Exceptional Stability:Stable for 36 months under -20℃ light-protected and sealed storage conditions. The degradation rate is less than 0.3% within 6 months in methanol - water mixture, ensuring excellent repeatability and stability of experimental data.
Quality Control Core:Used for UPLC-MS/MS detection of Impurity A in Levofloxacin API and formulations. Strictly comply with ICH Q3A standards (single impurity limit ≤0.1%) to accurately control impurity content and ensure drug quality and safety.
Process Optimization Key:Monitor the formation pathway of this impurity during Levofloxacin synthesis. By adjusting parameters such as piperazination reaction temperature (e.g., 50 - 60℃), reaction time, and reactant ratio, the generation of impurities can be reduced by more than 35%.

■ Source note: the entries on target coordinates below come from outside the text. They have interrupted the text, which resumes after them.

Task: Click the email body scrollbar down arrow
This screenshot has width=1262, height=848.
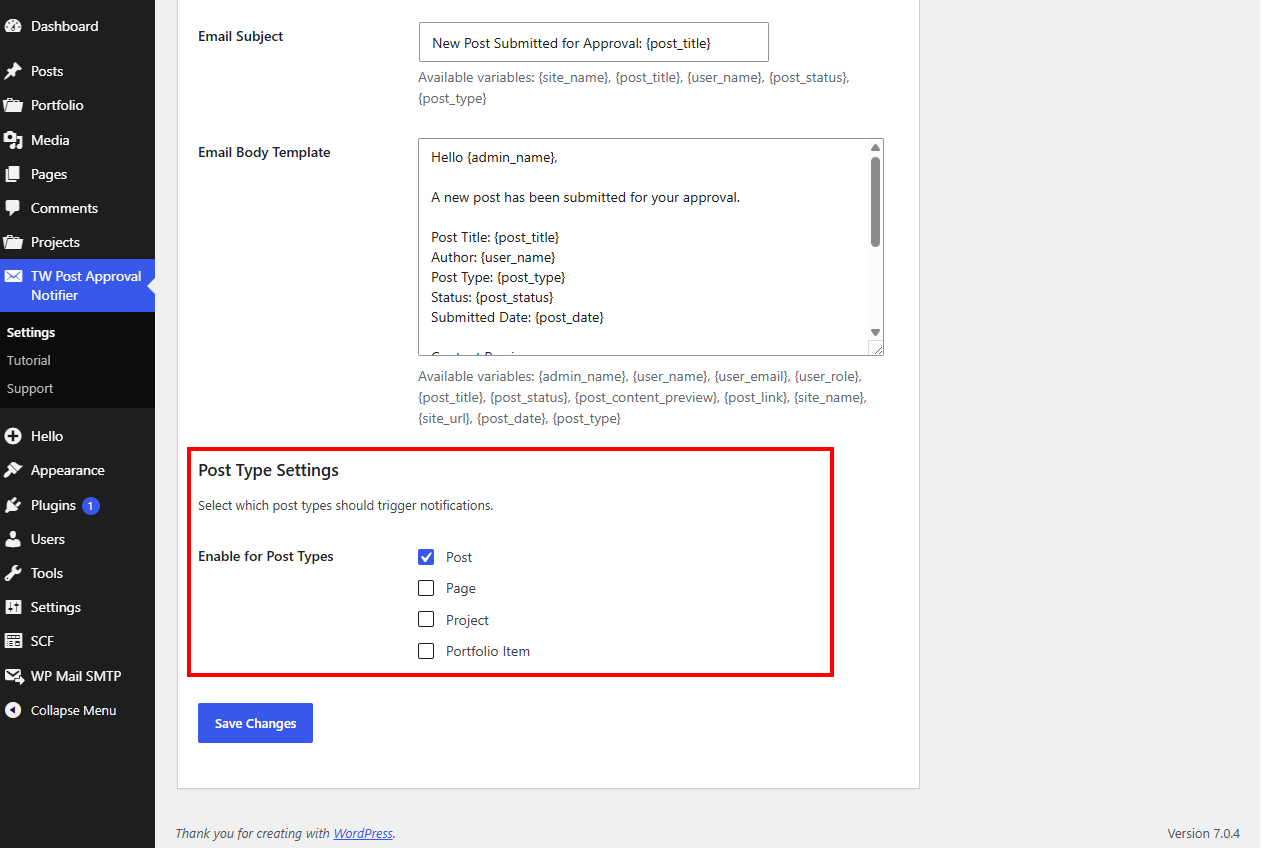Action: click(x=876, y=332)
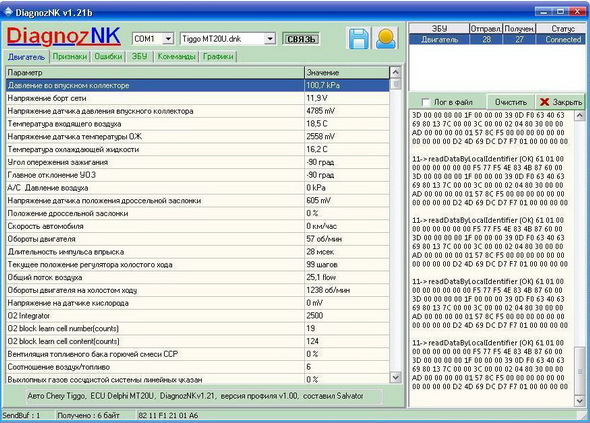This screenshot has width=590, height=423.
Task: Select the Команды tab
Action: click(176, 56)
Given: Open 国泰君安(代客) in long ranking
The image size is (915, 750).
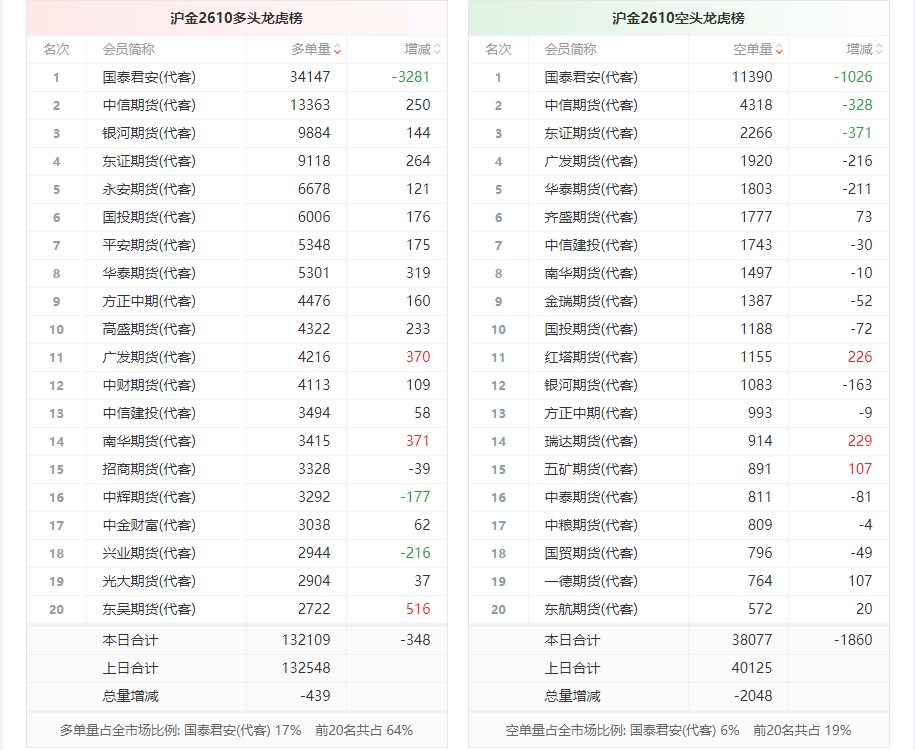Looking at the screenshot, I should coord(149,77).
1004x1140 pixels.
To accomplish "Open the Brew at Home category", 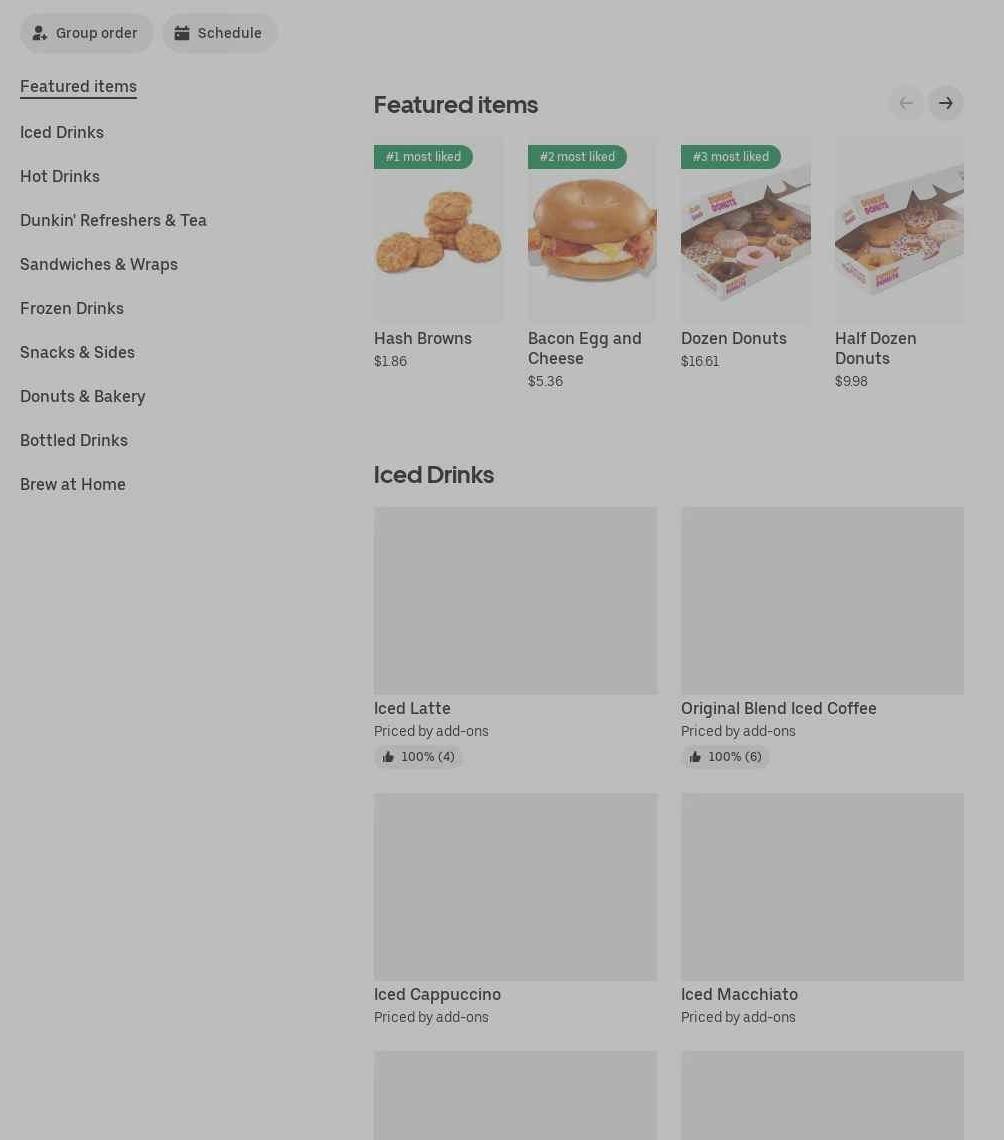I will (x=73, y=484).
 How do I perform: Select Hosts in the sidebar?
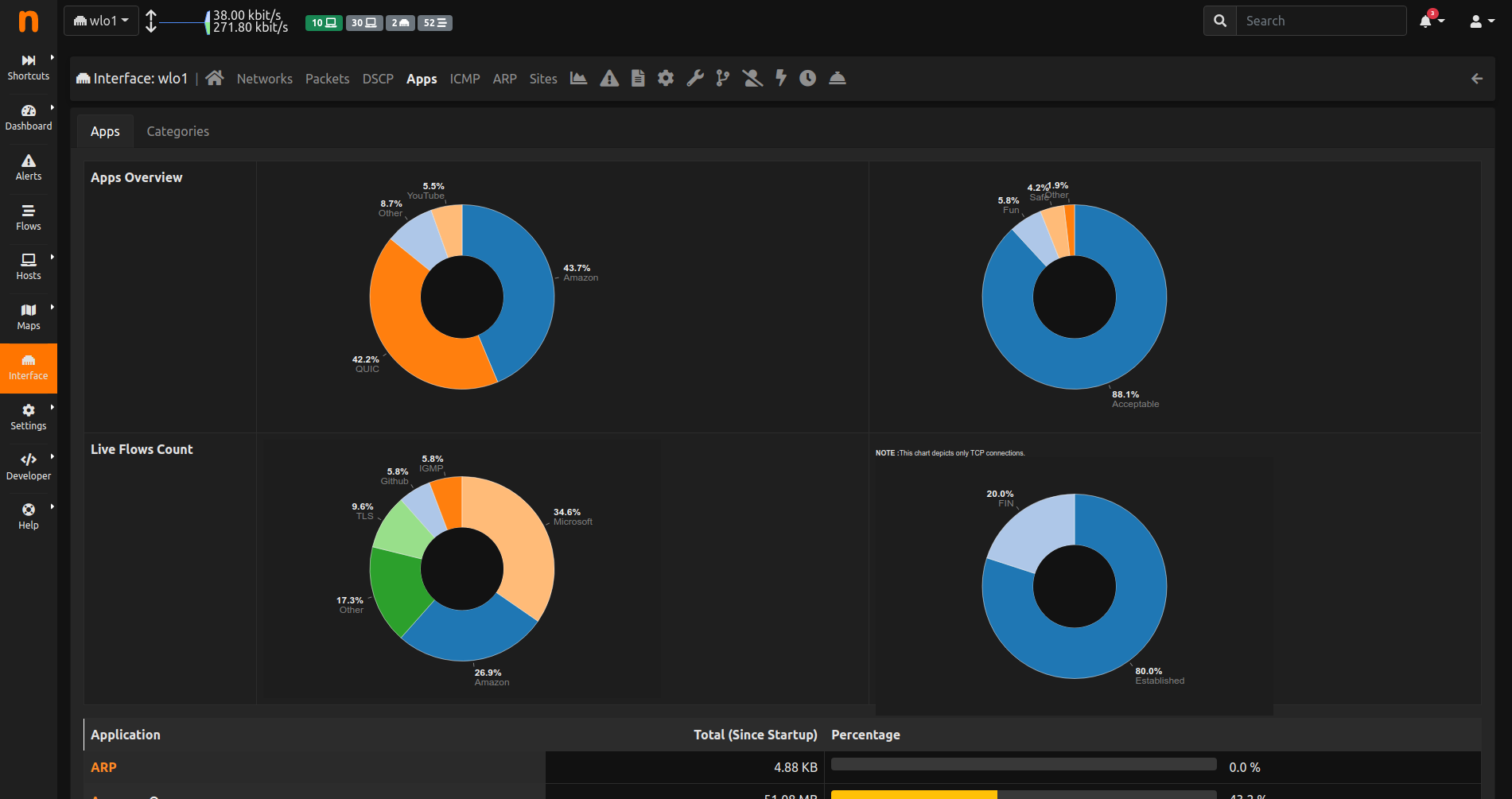[x=29, y=266]
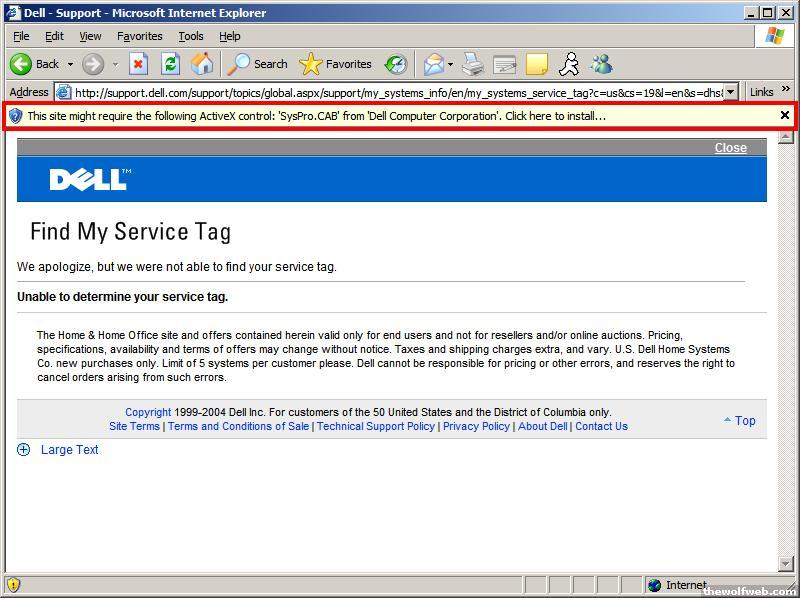Click the Privacy Policy link
The image size is (800, 598).
click(x=476, y=426)
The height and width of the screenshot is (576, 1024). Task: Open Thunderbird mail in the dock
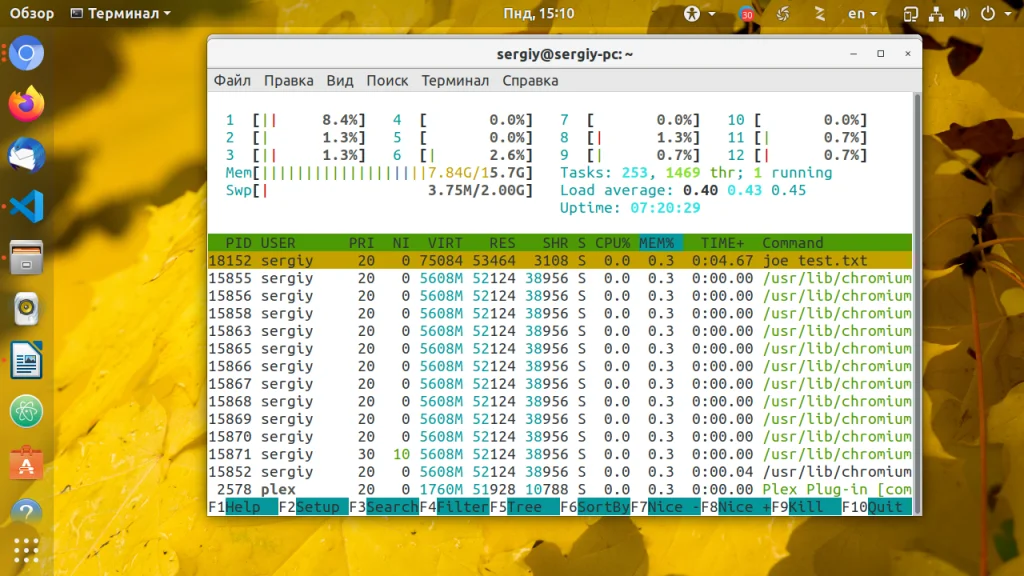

Method Validation Foundation:As a standard for developing impurity detection methods, it can verify the resolution (≥3.0) and limit of detection (0.01 ng/mL) of UPLC, ensuring the sensitivity and accuracy of the detection method.
Levofloxacin, a broad-spectrum quinolone antibiotic, exerts antibacterial effects by inhibiting bacterial DNA gyrase and topoisomerase IV and is widely used in the treatment of respiratory, urinary tract, and other infectious diseases. Impurity A, a key process-related impurity in its synthesis, may originate from side reactions during the construction of the oxazinoquinoline ring or piperazine substitution. Its fluorine atom, piperazine group, and carboxyl group may affect the drug's antibacterial activity, metabolic stability, and safety. Given that the control of impurities in antibiotics is directly related to clinical efficacy and drug safety, the study of this impurity is an important part of ensuring drug quality.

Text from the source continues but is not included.